O cérebro humano possui algumas aptidões ausentes nos cérebros dos demais seres vivos. Nossa posição dominante no planeta se deve a estas particulares habilidades. Outros animais possuem músculos mais robustos ou mandíbulas mais afiadas, mas nós temos cérebros mais sofisticados. Se algum dia os cérebros artificiais superarem a inteligência dos cérebros humanos, então esta nova superinteligência pode se tornar muito poderosa. Assim com o destino dos gorilas hoje depende mais dos humanos do que dos próprios símios, o destino da nossa espécie também se tornaria dependente das ações destas máquinas superinteligentes. Mas nós temos uma vantagem: começamos a dar o primeiro passo. Será possível construir uma inteligência artificial ou projetar condições iniciais para que possamos gerar uma explosão de inteligência sustentável, que não implique no fim da nossa espécie? Como poderíamos alcançar uma expansão controlada desta inteligência?
Profundamente ambicioso e original, Superinteligência: Caminhos, Perigos, Estratégias avança cuidadosamente por um amplo e árduo terreno intelectual, porém, com uma escrita tão perspicaz e clara que faz com que tudo pareça simples. Através de uma jornada completamente envolvente que nos conduz às fronteiras do pensamento sobre a condição humana e o futuro da vida inteligente, a obra do filósofo Nick Bostrom redefine o desafio essencial de nosso tempo.

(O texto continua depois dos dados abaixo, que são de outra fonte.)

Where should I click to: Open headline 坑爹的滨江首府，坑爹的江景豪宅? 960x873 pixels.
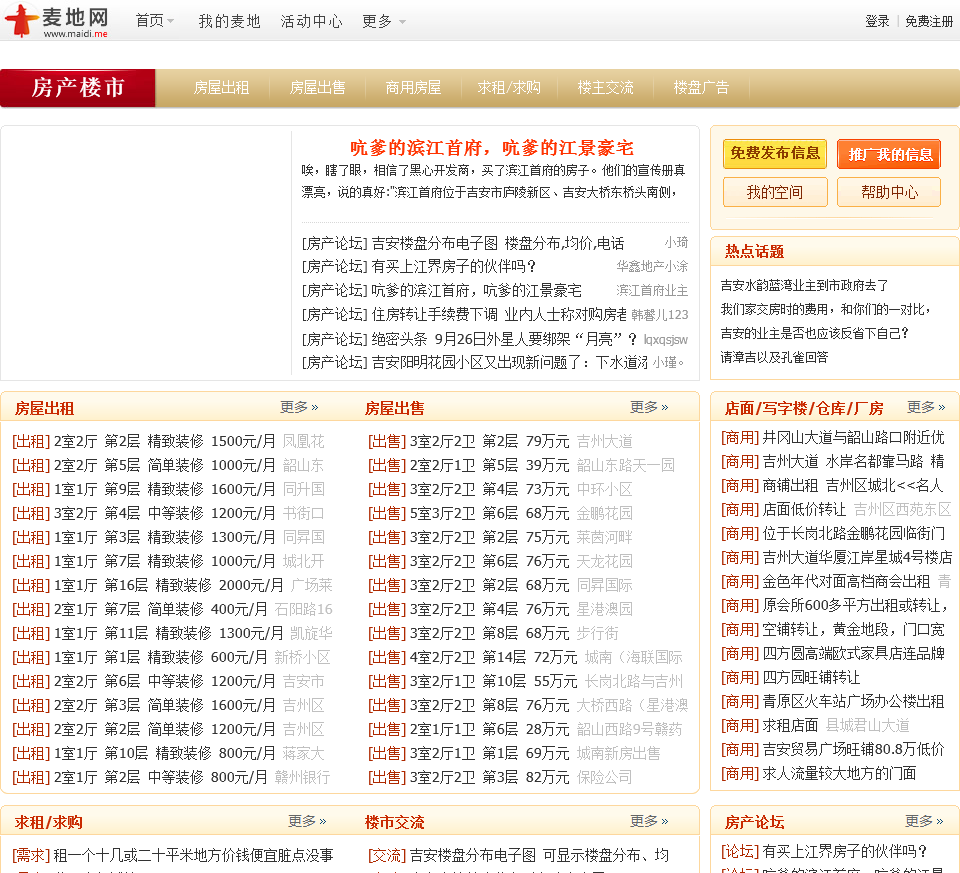[x=491, y=148]
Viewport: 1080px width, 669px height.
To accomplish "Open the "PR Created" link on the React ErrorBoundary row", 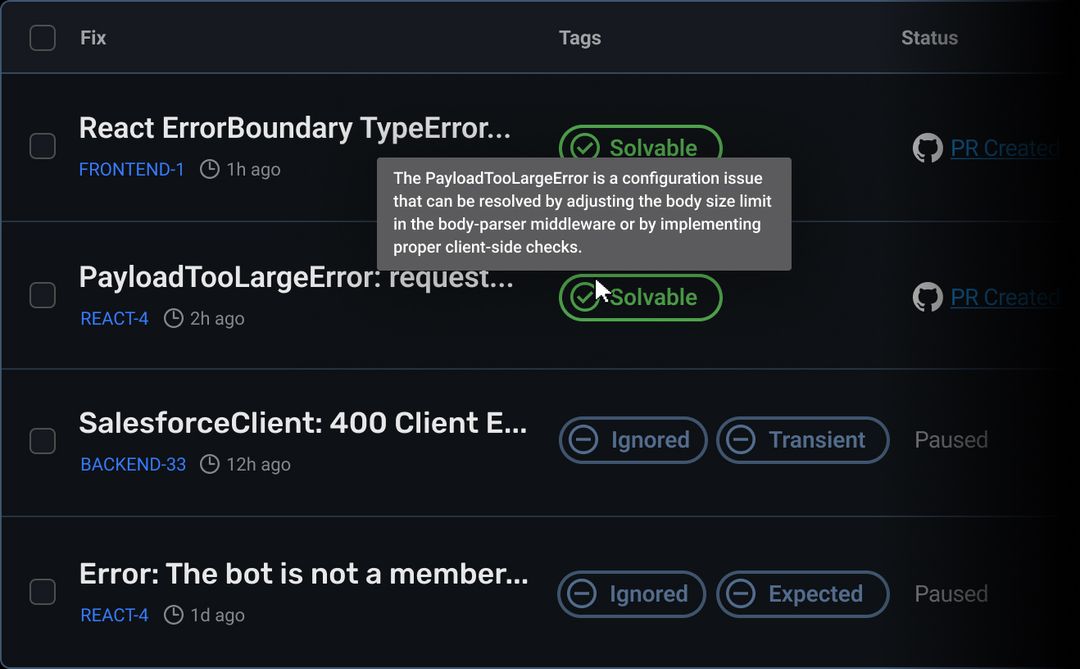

Superinteligência, de Nick Bostrom - professor na faculdade de Filosofia na Universidade de Oxford -, tem sido aclamado e recomendado por nomes como Bill Gates e Elon Musk. Traduzido em mais de uma dezena de países, o livro alcançou a lista de mais vendidos do New York Times e o autor foi incluído pela revista Foreign Policy entre os "Top 100 Global Thinkers" de 2015. A obra integra a linha editorial Crânio, da DarkSide Books, que tem o compromisso de publicar material minuciosamente selecionado. Obras assinadas por especialistas, acadêmicos e pensadores em diversas áreas, dispostos a dividir experiências e pontos de vista transformadores que nos ajudem a entender melhor esse estranho e admirável mundo novo.